==== PASSAGE PROVIDED ====

Mike Heywood's life has taken him from the rainy isles of Britain to the sunny coast of California. He became interested in genealogy in the early 1970s, and has since discovered some very interesting tales about his ancestral past and brought members of his family together in the present. Now, using MyHeritage.com alongside more traditional genealogical tools, Mike is beginning to introduce genealogy to the next generation of his family.
I was born in England, but I've spent most of my life in the United States. I live in California, where my wife and I have been in the same home in Huntington Beach for 35 years. Our two daughters grew up here, and they're now married and raising their own children in the town. Both my sisters lived and raised families in California also. Each had six children, who have subsequently spread out around the United States.
We can thank my oldest sister Maureen for our being here. She was a 'war bride', and married a Yank from the US Air Force in 1946. They moved out to Columbus, Ohio, two years later. In 1950, on a trip home to London to visit us, Maureen broached the idea of the whole family coming to America. It took until 1952, but eventually my siblings, my parents, and I left my grandmother Elizabeth's home in Finchley and, after a train ride to Southampton, boarded the MV Georgic to New York.
To begin with we stayed in Ohio, where Maureen lived. The winters were brutal there, even compared to those in London, and by late 1953 the whole family decided that California would be a better place to live. We acquired trailers, and took the famous Route 66 to the Golden State, where I've been ever since.
I first became interested in researching my family history in 1970, when I was 26 years old. Up until that point I'd always been too busy with college, work, and raising a family to spend time thinking about my roots. My wife, an American, had a well-researched family tree tracing back to before the Revolutionary War. I really enjoyed hearing about her family history, and began to wonder how far I could trace back my own heritage.

==== GIVEN ENTRIES ====

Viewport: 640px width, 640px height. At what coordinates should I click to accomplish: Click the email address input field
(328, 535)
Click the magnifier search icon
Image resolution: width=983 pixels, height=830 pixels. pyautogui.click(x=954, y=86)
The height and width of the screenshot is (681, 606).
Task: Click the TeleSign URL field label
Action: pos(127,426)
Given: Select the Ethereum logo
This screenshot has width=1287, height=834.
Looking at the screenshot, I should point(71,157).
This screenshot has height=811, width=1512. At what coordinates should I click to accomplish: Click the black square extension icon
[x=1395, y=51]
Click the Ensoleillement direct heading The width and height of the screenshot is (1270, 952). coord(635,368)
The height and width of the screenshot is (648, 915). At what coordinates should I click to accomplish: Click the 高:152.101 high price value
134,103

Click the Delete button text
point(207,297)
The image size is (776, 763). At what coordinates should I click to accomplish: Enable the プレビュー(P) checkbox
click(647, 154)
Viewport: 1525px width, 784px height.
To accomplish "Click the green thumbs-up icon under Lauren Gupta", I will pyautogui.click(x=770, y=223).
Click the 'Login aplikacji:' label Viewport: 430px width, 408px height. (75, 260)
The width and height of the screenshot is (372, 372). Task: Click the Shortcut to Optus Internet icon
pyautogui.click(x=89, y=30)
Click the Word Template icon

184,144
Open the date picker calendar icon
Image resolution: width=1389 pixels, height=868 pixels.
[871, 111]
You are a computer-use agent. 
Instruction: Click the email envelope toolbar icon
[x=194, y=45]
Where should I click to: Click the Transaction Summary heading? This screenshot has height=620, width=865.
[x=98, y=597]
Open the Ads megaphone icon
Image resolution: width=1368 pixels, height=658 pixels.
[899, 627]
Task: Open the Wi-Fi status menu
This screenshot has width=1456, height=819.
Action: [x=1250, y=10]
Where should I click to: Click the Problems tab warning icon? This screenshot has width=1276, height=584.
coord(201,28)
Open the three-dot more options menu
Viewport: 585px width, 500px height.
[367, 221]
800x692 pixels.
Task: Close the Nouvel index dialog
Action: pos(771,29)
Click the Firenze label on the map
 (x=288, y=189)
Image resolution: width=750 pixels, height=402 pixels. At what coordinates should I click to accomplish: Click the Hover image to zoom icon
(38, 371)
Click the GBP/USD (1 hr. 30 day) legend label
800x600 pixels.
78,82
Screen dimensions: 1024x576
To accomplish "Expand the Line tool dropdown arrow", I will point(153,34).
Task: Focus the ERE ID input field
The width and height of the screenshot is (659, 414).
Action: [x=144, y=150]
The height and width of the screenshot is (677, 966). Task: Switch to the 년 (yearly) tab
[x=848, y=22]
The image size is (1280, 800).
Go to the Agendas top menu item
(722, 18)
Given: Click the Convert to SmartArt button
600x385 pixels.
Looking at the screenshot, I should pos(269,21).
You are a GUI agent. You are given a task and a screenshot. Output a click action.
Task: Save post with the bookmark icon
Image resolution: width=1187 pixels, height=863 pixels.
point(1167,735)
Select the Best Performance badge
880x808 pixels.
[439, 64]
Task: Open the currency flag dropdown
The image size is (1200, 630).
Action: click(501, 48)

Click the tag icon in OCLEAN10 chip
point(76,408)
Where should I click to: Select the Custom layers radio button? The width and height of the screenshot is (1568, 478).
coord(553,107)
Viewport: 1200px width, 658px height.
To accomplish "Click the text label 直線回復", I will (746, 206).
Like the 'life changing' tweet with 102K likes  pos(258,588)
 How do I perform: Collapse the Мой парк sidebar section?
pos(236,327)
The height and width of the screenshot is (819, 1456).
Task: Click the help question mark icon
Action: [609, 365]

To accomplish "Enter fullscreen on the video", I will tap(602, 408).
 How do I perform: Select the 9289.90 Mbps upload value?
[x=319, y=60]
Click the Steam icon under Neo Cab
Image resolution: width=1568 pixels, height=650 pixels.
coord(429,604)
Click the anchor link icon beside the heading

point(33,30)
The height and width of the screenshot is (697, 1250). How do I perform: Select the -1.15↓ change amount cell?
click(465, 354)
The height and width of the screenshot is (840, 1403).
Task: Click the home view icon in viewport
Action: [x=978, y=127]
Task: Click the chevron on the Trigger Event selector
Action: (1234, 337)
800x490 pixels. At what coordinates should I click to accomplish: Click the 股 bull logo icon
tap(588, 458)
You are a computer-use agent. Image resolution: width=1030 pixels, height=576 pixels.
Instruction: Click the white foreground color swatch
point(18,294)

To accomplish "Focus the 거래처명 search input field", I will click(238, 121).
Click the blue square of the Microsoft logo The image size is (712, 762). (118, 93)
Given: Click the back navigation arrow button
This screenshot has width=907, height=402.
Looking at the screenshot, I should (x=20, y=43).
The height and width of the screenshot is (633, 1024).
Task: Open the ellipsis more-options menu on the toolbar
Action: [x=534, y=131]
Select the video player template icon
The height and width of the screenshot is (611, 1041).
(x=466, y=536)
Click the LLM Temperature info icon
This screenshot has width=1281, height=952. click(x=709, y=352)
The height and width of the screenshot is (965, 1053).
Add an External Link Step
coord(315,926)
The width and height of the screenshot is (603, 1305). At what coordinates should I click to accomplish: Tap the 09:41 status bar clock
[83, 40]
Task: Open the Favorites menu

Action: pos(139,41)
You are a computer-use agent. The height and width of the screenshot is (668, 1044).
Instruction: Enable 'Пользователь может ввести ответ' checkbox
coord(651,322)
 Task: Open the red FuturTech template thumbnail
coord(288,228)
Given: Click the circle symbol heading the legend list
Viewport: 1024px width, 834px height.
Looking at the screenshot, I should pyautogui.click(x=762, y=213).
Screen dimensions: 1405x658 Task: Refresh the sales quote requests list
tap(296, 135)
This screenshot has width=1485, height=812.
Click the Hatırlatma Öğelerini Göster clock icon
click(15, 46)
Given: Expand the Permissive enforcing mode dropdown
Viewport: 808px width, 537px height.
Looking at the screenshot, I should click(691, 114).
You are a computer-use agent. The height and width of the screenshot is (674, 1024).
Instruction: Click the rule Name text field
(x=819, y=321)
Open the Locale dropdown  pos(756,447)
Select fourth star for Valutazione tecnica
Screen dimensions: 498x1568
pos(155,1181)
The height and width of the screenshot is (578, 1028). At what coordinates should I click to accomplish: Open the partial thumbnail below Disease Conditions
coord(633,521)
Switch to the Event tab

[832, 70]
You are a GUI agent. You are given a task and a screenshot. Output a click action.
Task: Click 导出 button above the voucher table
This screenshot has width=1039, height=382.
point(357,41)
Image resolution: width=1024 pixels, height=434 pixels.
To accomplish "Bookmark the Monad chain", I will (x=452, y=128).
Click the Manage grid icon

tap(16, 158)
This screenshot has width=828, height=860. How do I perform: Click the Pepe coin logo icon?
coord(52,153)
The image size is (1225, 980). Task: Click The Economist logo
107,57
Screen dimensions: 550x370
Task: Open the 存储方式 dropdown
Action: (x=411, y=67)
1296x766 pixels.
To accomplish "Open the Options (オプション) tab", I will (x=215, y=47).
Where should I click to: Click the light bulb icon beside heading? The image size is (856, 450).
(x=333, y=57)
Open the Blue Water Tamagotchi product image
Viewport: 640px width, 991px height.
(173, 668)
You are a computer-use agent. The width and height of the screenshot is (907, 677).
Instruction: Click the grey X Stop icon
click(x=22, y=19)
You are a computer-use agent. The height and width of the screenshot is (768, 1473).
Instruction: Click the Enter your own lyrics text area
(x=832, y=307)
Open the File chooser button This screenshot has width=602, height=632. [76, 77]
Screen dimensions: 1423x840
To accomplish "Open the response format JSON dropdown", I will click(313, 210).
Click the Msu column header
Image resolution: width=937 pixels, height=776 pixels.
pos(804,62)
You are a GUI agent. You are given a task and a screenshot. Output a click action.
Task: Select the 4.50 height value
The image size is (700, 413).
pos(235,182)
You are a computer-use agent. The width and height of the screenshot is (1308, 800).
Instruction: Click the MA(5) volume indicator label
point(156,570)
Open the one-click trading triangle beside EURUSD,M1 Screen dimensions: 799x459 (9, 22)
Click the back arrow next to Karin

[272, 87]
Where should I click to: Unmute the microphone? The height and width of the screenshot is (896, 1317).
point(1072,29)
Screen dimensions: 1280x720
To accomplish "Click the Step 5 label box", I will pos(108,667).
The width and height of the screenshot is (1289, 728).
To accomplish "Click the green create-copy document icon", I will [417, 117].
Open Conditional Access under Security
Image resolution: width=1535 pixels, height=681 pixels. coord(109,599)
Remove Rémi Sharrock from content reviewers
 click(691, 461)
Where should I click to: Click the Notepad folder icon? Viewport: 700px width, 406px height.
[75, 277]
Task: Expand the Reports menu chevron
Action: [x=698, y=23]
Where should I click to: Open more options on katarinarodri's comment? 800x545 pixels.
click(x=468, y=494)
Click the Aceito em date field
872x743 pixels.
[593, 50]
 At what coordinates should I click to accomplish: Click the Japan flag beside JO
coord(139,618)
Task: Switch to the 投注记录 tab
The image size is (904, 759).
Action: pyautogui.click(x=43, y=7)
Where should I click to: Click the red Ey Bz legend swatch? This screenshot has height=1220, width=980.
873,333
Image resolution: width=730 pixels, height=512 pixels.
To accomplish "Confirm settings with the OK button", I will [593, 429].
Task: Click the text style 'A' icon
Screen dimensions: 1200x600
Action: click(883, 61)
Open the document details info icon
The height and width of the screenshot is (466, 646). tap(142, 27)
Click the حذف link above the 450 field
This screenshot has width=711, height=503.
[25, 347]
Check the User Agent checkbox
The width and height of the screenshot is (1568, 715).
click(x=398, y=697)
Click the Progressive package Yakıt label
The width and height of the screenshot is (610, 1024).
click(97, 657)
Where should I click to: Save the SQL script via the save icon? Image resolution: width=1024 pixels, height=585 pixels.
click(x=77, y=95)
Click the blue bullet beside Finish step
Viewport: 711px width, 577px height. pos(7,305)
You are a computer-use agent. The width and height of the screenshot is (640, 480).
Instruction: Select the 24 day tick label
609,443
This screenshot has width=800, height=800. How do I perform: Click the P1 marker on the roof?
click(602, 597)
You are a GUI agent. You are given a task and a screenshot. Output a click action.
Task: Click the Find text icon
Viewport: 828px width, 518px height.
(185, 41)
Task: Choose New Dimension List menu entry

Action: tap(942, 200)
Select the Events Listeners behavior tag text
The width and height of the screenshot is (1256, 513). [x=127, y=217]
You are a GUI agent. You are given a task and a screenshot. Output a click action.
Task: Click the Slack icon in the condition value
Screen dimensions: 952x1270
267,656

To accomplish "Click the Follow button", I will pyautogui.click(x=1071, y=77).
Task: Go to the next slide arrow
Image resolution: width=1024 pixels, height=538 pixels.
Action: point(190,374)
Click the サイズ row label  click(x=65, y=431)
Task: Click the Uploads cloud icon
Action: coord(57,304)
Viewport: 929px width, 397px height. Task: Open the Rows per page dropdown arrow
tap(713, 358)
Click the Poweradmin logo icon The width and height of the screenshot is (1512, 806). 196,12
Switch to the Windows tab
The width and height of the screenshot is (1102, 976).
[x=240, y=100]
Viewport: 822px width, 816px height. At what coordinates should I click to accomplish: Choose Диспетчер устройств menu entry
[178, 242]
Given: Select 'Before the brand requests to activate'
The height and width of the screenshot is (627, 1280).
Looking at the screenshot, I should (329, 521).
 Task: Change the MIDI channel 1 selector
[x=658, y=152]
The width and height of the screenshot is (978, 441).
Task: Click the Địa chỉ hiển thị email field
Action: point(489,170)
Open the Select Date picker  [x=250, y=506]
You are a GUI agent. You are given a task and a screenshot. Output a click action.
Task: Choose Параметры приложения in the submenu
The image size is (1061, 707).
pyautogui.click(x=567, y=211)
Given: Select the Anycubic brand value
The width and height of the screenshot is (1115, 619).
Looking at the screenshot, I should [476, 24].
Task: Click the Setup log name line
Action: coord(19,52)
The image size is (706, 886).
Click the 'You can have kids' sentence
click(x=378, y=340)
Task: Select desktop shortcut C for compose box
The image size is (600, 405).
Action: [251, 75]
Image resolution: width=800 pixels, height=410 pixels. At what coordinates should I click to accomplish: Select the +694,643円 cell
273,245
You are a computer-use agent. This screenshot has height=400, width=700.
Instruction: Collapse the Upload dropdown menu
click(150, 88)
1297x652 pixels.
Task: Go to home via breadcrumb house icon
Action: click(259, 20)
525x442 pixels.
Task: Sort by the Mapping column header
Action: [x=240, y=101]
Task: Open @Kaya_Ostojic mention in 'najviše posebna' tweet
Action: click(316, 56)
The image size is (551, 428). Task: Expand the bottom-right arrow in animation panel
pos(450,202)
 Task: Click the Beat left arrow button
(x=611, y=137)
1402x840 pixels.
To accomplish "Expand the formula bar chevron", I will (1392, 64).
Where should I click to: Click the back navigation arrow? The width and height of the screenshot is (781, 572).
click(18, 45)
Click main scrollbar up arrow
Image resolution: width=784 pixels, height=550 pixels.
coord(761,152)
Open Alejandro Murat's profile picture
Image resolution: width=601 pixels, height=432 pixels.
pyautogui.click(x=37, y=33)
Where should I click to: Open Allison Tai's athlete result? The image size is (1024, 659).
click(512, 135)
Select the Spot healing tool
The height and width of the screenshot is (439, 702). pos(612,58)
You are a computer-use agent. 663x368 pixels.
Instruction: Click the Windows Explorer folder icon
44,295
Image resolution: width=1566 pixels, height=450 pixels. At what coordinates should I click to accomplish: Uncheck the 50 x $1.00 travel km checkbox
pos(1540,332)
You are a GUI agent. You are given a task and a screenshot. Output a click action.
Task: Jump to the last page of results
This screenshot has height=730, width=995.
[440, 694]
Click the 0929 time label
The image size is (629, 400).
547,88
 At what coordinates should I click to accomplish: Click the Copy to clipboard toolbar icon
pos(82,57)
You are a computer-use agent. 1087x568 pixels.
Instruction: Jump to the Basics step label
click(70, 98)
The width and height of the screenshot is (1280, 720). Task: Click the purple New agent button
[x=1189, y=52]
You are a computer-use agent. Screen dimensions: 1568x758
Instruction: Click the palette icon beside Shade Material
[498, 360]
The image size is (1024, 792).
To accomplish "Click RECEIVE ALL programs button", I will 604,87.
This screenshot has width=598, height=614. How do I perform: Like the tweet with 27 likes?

====

WORK TO COMPLETE
Please give a continuation of the passage about Mike Heywood's family history, starting right after its final sentence.

WRITTEN ANSWER
I tried quizzing my parents and my older siblings about names, dates, and birth places, but they were never very helpful. They said they were not terribly interested in "reliving a challenging past of multiple world wars and the Great Depression." In the end I wrote off to Somerset House to obtain original certificates for births and marriages, and began to trace my past from there. It was a slow and laborious process, but I gradually started to flesh out the Heywood, Sumner and Jones-Wood family trees.
Alongside traditional genealogy tools, the MyHeritage site has served as a wonderful vehicle to share the family's history with my relatives. I have so many nephews and nieces who, in the process of building their own families, have moved around the country. My siblings' respective children, grandchildren, and great-grandchildren live many thousands of miles apart, right across the United States, and the MyHeritage site has proven a great way to give our various descendants a view of how the family fits together. And my cousins in England and even up in Canada have used the site. Probably one of the best outcomes of my family research has been this opportunity to expose my children, grandchildren and many nieces and nephews to their ancestors. These days a lot of children are aware of DNA and the human genome, but they're not always aware of their own direct heritage.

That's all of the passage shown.